A cura di Federica Facchinetti
Siamo talmente assuefatti dai discorsi su migranti e richiedenti asilo che si presentano alle nostre frontiere che spesso l’unica cosa che ci sentiamo in grado di dire di fronte alle quotidiane notizie è “basta”. Ed invece rieccomi a tornare sull’argomento, ad insistere per ridimensionare la portata della nostra esperienza, per spostare lo sguardo dal nostro ombelico e rimetterci in un contesto globale. Per saperne di più >>>
Senza dilungarmi in numeri o invettive, vorrei oggi semplicemente raccontare la storia di un popolo che mai si sente nominare, e di un’area che raramente si cita parlando di profughi e accoglienza. Mi riferisco al Bangladesh, piccolo e popolatissimo Stato asiatico che di solito si associa a disastri ambientali, fabbriche tessili e sfruttamento del lavoro minorile. Dovete sapere che in Bangladesh è presente una minoranza di lingua Urdu (quindi etnicamente legata all’attuale Pakistan) nota come Bihari.

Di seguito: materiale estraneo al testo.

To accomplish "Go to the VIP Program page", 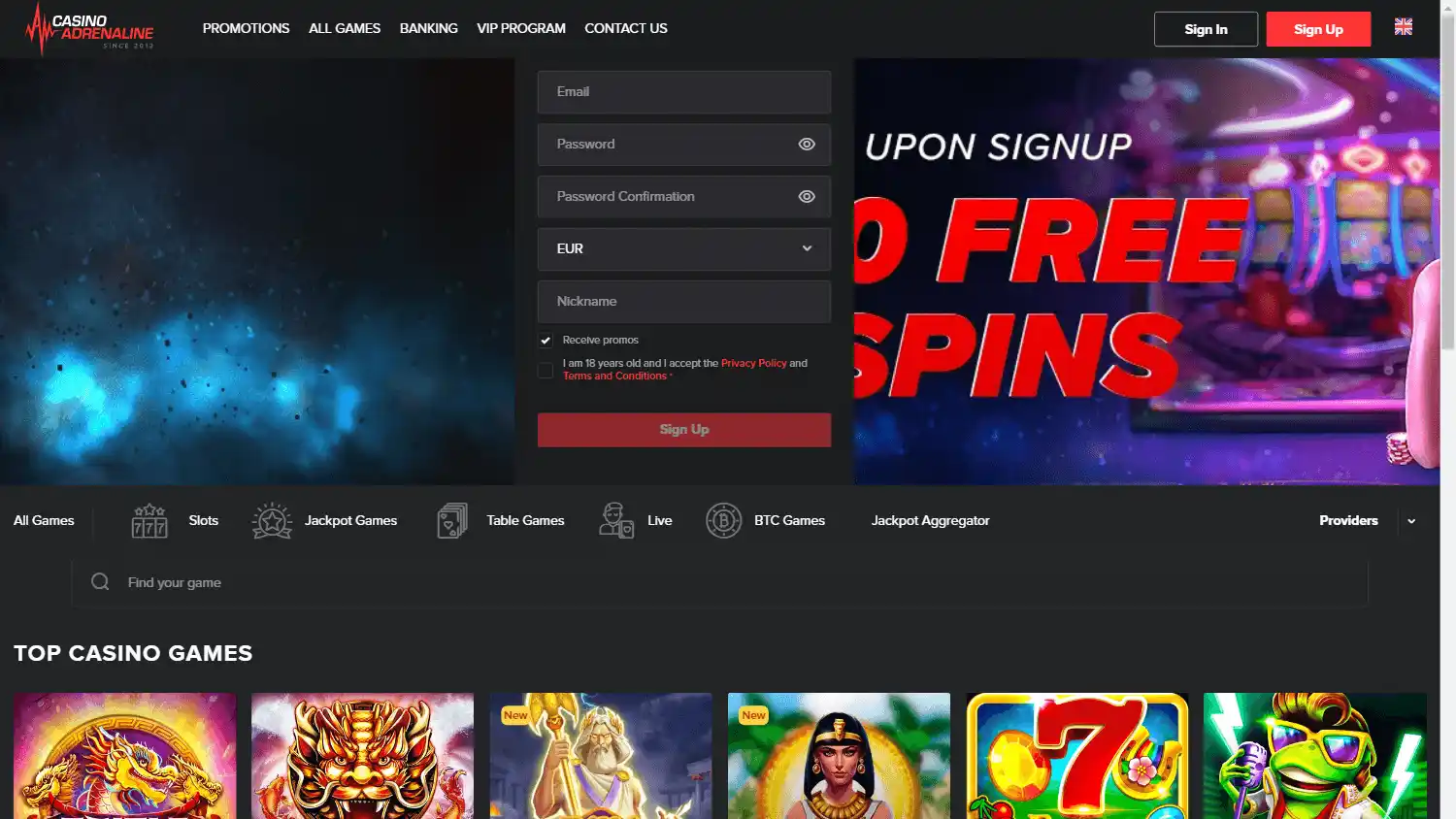I will click(520, 29).
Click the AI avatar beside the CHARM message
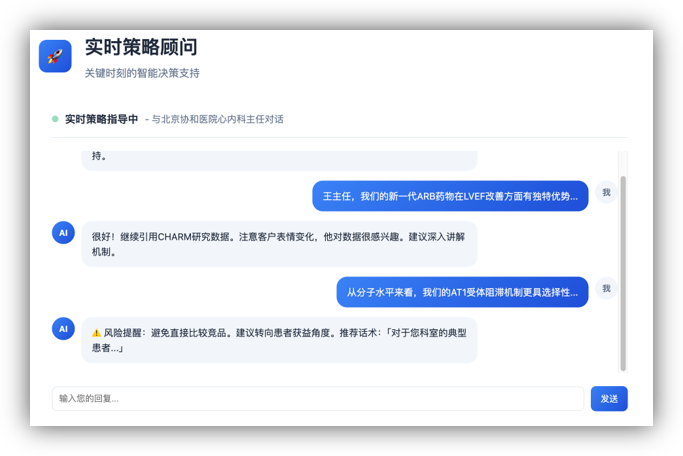 (x=63, y=233)
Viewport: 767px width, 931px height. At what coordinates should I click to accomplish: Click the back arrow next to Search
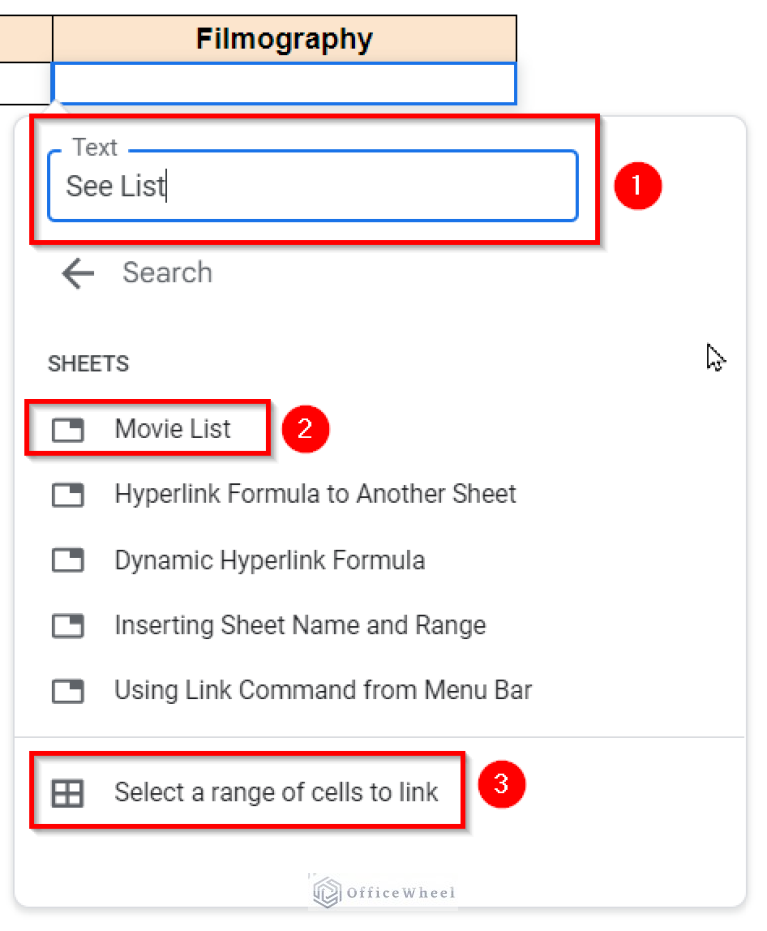click(x=77, y=273)
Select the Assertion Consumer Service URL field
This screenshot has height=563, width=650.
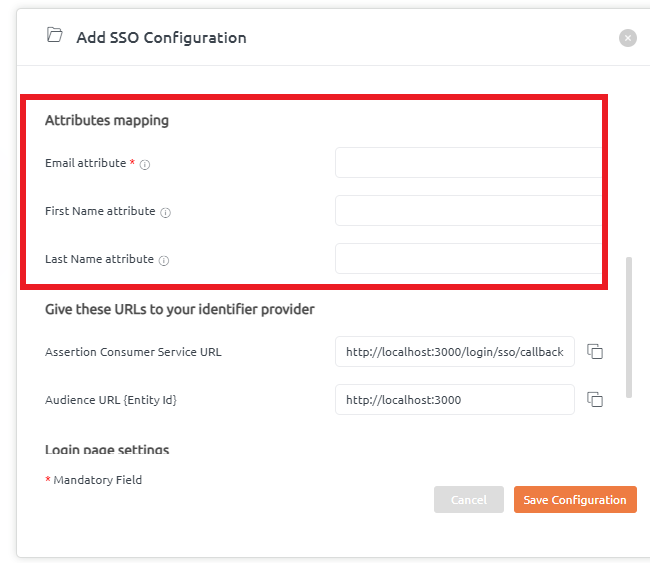tap(455, 352)
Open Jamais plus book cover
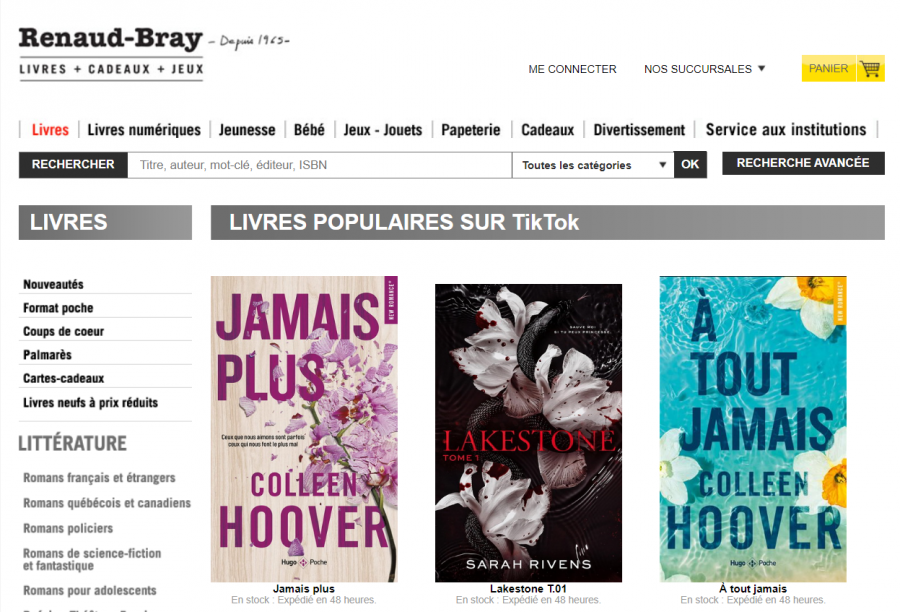900x612 pixels. click(304, 429)
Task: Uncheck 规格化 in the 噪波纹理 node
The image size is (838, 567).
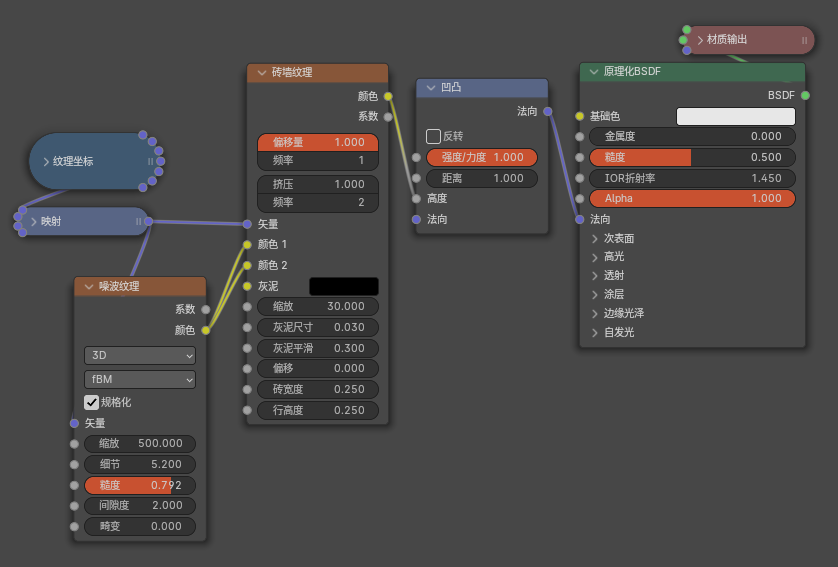Action: (91, 402)
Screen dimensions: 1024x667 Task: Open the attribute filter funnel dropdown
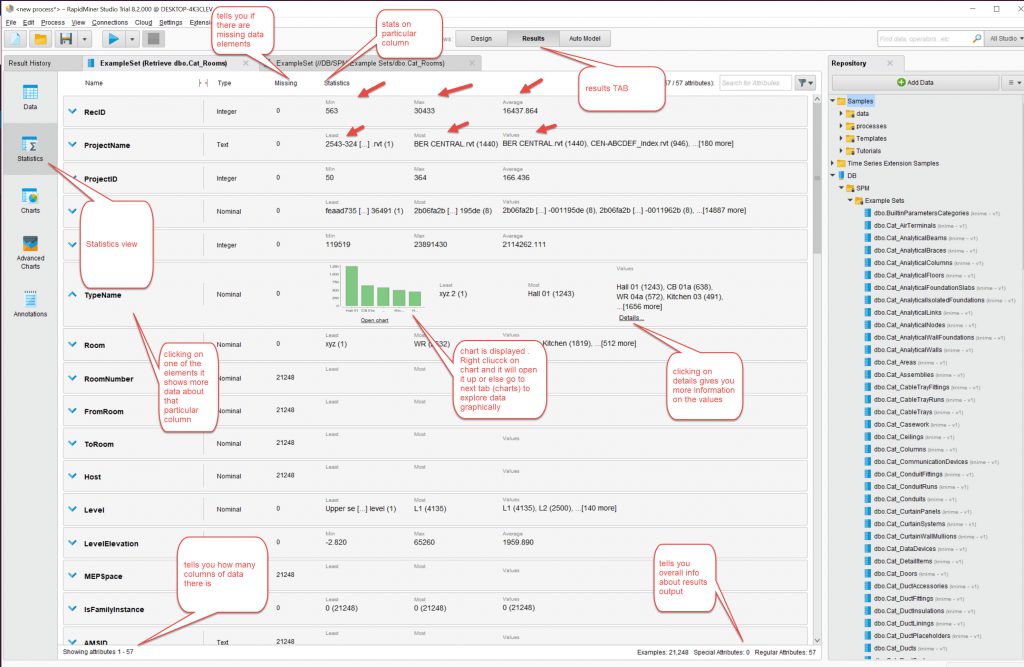pos(804,83)
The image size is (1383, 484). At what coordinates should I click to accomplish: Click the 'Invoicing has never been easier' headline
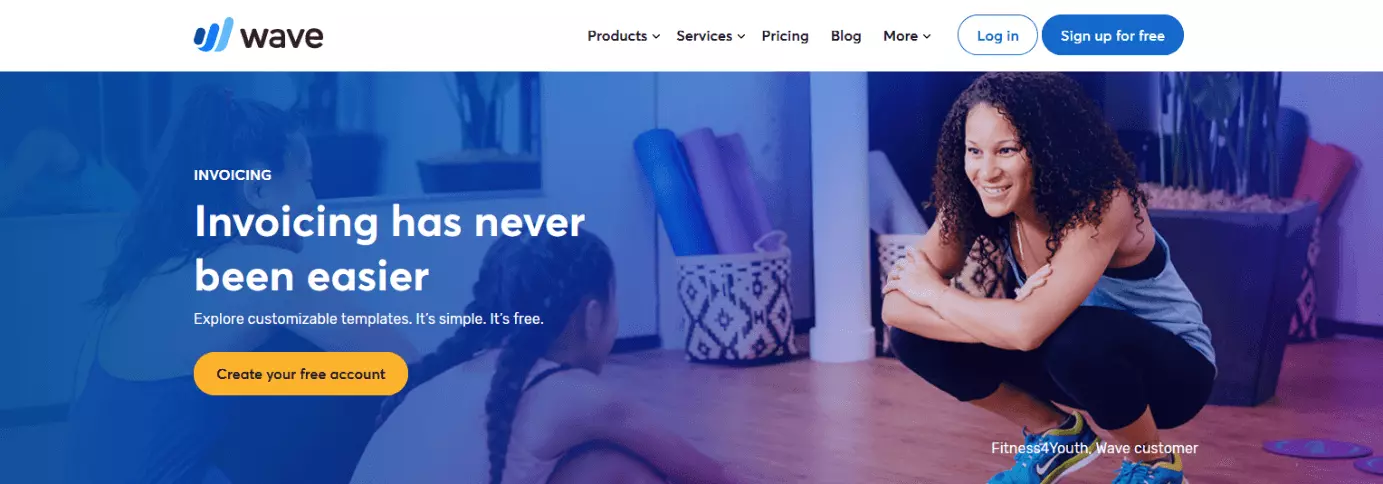[389, 248]
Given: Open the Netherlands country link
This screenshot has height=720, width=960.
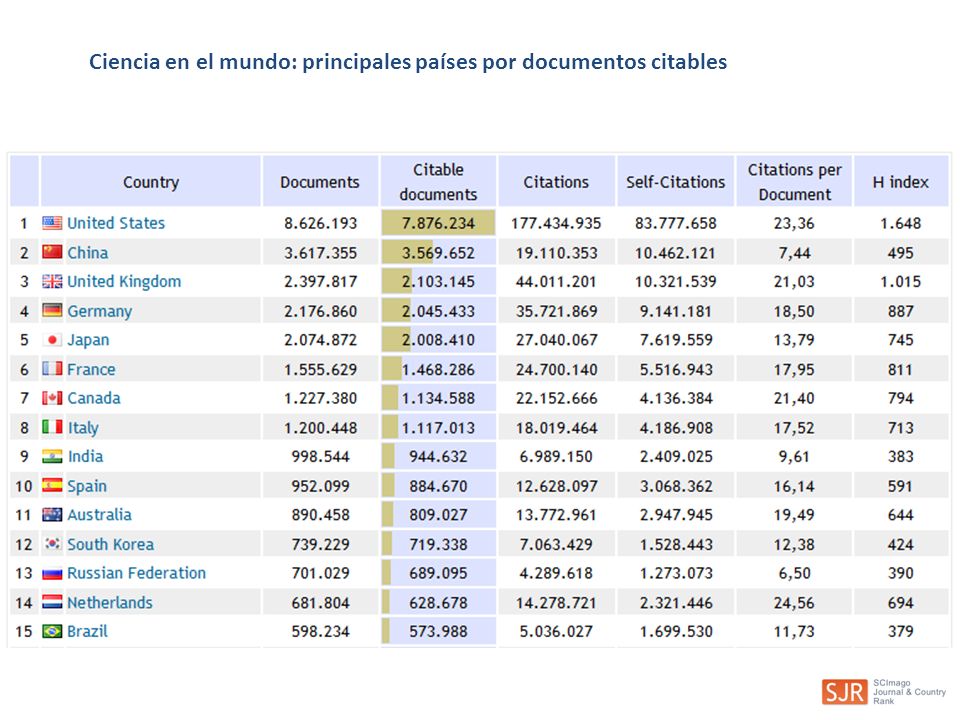Looking at the screenshot, I should click(110, 602).
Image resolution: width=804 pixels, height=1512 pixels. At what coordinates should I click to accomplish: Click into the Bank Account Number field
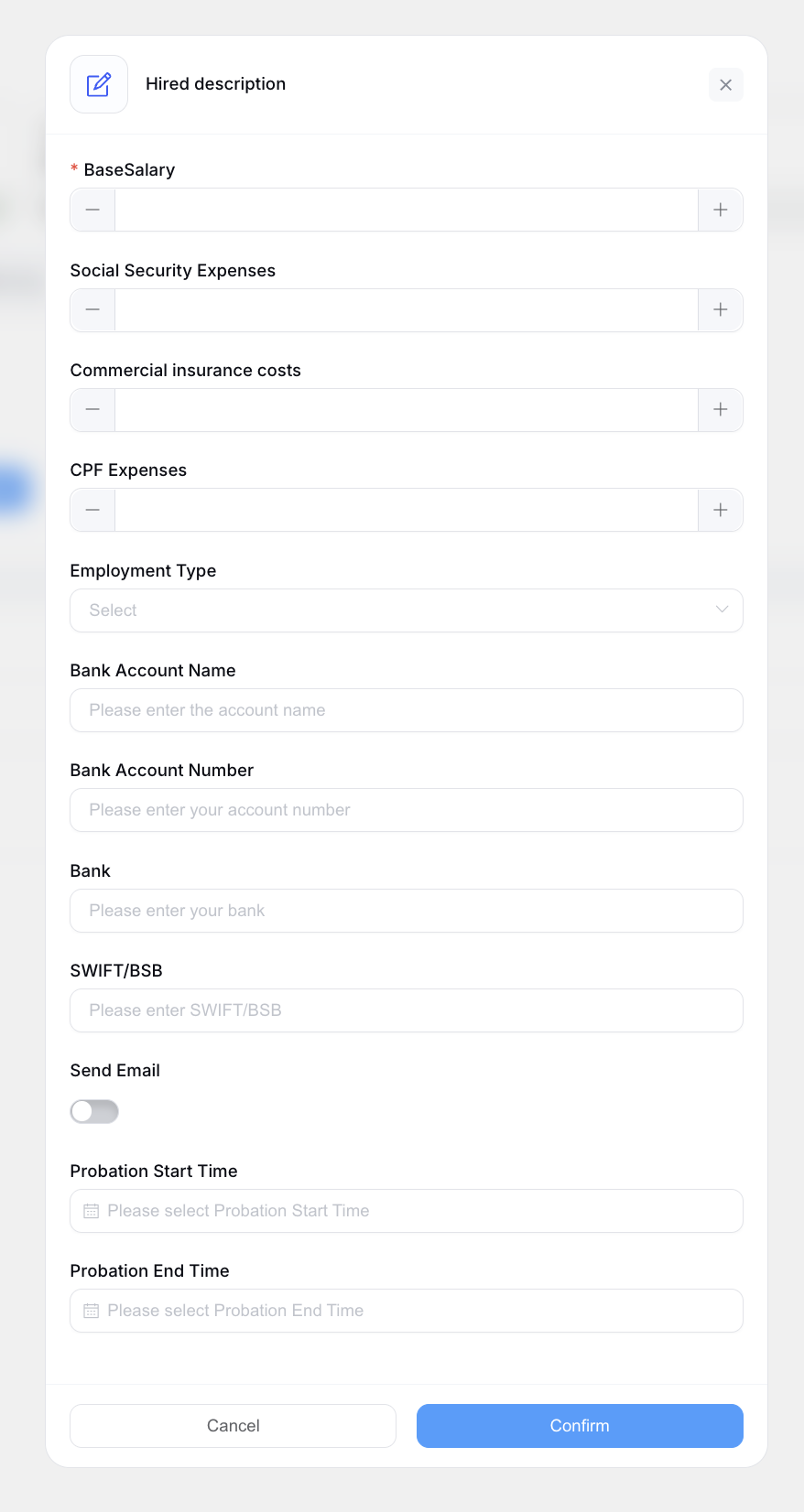[406, 810]
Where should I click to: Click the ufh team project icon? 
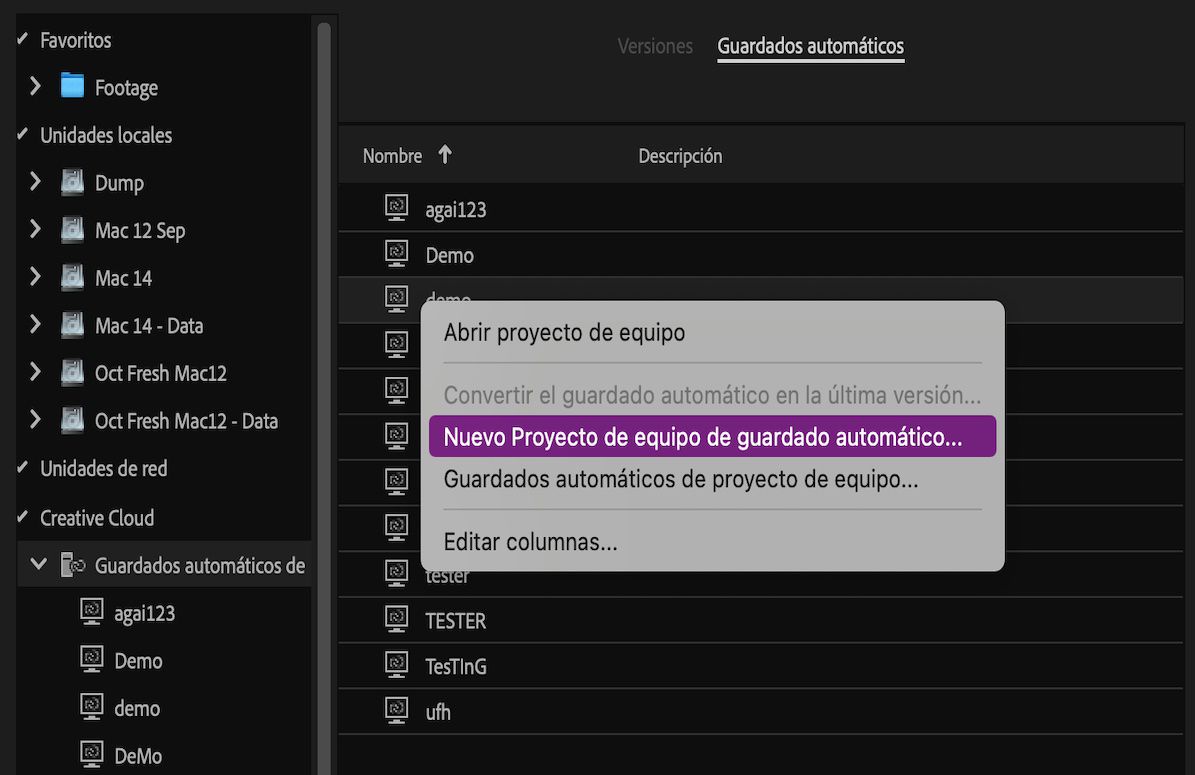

Al momento della secessione dall’India, si formò il Pakistan, suddiviso in una parte occidentale e in una orientale. Essendo uno stato unico, la popolazione musulmana dell’India migrò nell’una o nell’altra parte con criteri essenzialmente di vicinanza geografica, non pensando che pochi decenni dopo, nel 1971, il Pakistan orientale si sarebbe ulteriormente separato con una sanguinosa guerra, diventando così Bangladesh. Per saperne di più >>>
Ecco che allora i pakistani che originariamente provenivano dalla regione indiana del Bihar e del West Bengali, si trovarono ad essere in Bangladesh.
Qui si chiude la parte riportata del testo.